Every line of the data below that holds the string "radio" needs to be reported.

Pixel coordinate grounding data:
◇ ◇ ◇ ◇ ◇

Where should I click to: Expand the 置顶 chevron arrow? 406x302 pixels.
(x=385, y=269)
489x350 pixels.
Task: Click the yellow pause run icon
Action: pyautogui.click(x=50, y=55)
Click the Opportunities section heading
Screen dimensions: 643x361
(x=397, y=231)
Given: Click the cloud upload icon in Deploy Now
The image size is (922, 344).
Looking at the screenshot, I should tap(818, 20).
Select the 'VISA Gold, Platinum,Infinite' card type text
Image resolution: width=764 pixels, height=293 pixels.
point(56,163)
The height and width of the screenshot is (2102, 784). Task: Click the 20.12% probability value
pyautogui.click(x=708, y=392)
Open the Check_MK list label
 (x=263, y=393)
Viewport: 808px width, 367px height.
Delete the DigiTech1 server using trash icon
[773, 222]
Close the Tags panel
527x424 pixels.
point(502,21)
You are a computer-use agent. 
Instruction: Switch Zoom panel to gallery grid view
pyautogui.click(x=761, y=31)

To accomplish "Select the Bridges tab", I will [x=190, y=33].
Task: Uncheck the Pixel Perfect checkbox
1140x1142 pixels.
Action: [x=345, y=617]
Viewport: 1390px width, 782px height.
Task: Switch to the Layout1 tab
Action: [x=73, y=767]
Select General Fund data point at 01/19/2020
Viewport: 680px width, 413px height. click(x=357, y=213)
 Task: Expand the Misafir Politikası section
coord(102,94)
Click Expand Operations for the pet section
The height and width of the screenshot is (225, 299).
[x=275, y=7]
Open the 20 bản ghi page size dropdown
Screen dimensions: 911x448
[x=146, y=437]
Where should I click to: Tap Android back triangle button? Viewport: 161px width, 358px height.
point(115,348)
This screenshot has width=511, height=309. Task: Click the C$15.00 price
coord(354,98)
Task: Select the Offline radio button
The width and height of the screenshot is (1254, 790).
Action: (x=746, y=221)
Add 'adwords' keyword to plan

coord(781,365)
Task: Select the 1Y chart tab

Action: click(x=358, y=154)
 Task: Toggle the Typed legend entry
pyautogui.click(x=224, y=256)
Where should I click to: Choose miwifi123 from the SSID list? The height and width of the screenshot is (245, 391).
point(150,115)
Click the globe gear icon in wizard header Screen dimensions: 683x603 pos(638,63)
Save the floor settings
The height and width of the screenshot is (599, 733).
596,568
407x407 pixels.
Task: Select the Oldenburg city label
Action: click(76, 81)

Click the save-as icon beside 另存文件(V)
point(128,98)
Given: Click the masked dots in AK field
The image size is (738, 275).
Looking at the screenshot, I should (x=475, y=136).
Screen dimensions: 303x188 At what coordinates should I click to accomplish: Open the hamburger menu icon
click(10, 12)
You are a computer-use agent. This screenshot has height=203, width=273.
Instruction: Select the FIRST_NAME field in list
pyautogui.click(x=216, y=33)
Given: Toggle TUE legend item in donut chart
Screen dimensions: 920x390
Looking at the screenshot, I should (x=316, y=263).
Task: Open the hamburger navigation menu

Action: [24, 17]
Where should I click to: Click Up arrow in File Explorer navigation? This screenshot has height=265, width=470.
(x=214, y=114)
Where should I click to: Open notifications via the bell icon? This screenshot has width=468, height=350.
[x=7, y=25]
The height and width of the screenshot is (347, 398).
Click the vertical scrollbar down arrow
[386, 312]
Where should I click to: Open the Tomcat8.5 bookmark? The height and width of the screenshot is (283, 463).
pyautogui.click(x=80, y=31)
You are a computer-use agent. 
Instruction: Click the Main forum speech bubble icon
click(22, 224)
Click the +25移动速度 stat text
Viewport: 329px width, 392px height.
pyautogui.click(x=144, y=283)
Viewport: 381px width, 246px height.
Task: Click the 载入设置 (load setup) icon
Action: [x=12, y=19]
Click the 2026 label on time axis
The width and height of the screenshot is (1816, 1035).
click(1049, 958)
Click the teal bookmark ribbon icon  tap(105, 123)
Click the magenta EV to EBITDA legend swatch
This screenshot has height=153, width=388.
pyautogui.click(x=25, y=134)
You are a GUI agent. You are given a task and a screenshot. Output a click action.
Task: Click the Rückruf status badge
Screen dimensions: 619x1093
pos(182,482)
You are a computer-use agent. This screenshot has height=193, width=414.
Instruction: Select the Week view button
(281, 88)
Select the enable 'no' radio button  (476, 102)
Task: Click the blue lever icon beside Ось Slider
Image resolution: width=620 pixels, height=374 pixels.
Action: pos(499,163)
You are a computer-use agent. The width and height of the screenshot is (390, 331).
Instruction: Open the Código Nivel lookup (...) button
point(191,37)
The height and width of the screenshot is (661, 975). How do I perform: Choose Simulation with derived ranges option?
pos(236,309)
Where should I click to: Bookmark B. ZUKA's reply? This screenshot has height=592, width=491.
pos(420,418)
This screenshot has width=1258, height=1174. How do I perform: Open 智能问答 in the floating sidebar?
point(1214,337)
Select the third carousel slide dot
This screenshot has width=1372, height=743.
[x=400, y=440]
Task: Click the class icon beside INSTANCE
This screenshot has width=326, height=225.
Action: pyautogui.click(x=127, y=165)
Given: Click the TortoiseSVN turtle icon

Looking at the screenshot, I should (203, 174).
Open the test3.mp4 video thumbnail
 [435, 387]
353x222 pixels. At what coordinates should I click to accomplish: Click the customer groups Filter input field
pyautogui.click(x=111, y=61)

◇ ◇ ◇ ◇ ◇

• **EXERCISE SOLUTION**
Task: Select the Offline radio button
Select the enable 'no' radio button  (476, 102)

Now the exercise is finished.